§ **The problem**: Nothing in the entries below may be altered; print them as they stand.
★ ★ ★ ★
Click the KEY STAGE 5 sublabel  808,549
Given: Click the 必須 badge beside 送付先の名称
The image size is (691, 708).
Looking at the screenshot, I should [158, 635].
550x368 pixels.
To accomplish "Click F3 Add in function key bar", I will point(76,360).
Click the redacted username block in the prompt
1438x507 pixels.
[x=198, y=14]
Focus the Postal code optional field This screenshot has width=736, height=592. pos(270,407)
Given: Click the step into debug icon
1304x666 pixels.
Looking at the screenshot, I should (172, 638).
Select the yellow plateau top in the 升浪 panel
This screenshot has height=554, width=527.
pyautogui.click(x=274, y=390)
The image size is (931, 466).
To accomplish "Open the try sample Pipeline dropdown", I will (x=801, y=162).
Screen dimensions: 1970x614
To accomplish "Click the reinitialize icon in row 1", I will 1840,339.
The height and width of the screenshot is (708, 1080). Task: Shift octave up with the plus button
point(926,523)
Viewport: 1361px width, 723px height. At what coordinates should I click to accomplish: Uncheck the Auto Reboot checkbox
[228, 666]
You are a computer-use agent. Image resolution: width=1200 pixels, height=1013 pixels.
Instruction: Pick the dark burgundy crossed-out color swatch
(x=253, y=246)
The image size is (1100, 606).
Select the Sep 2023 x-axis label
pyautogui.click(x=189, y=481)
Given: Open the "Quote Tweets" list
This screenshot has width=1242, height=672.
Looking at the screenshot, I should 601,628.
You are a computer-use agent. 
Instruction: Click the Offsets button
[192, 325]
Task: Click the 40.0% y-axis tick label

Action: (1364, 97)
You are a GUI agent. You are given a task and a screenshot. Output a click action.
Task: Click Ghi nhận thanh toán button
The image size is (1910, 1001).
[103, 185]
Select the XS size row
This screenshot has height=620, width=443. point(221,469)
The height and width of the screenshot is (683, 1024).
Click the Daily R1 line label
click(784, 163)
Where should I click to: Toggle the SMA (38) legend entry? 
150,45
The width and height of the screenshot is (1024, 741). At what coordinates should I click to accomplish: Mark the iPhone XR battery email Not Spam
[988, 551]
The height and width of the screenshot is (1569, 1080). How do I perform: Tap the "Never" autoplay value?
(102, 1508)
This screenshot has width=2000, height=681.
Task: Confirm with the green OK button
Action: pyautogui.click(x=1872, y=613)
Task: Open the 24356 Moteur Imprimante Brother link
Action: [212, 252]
★ ★ ★ ★
§ **Exercise response**:
Click the KEY STAGE 5 sublabel  808,549
Given: Click the 必須 badge beside 送付先の名称
The image size is (691, 708).
Looking at the screenshot, I should [158, 635].
550x368 pixels.
To accomplish "Click F3 Add in function key bar", I will point(76,360).
Click the redacted username block in the prompt
1438x507 pixels.
[x=198, y=14]
Focus the Postal code optional field This screenshot has width=736, height=592. pos(270,407)
Given: Click the step into debug icon
1304x666 pixels.
Looking at the screenshot, I should (172, 638).
Select the yellow plateau top in the 升浪 panel
This screenshot has height=554, width=527.
pyautogui.click(x=274, y=390)
The image size is (931, 466).
To accomplish "Open the try sample Pipeline dropdown", I will (x=801, y=162).
Screen dimensions: 1970x614
To accomplish "Click the reinitialize icon in row 1", I will 1840,339.
The height and width of the screenshot is (708, 1080). Task: Shift octave up with the plus button
point(926,523)
Viewport: 1361px width, 723px height. At what coordinates should I click to accomplish: Uncheck the Auto Reboot checkbox
[228, 666]
You are a computer-use agent. Image resolution: width=1200 pixels, height=1013 pixels.
Instruction: Pick the dark burgundy crossed-out color swatch
(x=253, y=246)
The image size is (1100, 606).
Select the Sep 2023 x-axis label
pyautogui.click(x=189, y=481)
Given: Open the "Quote Tweets" list
This screenshot has width=1242, height=672.
Looking at the screenshot, I should 601,628.
You are a computer-use agent. 
Instruction: Click the Offsets button
[192, 325]
Task: Click the 40.0% y-axis tick label

Action: (1364, 97)
You are a GUI agent. You are given a task and a screenshot. Output a click action.
Task: Click Ghi nhận thanh toán button
The image size is (1910, 1001).
[103, 185]
Select the XS size row
This screenshot has height=620, width=443. point(221,469)
The height and width of the screenshot is (683, 1024).
Click the Daily R1 line label
click(784, 163)
Where should I click to: Toggle the SMA (38) legend entry? 
150,45
The width and height of the screenshot is (1024, 741). At what coordinates should I click to accomplish: Mark the iPhone XR battery email Not Spam
[988, 551]
The height and width of the screenshot is (1569, 1080). How do I perform: Tap the "Never" autoplay value?
(102, 1508)
This screenshot has width=2000, height=681.
Task: Confirm with the green OK button
Action: pyautogui.click(x=1872, y=613)
Task: Open the 24356 Moteur Imprimante Brother link
Action: [212, 252]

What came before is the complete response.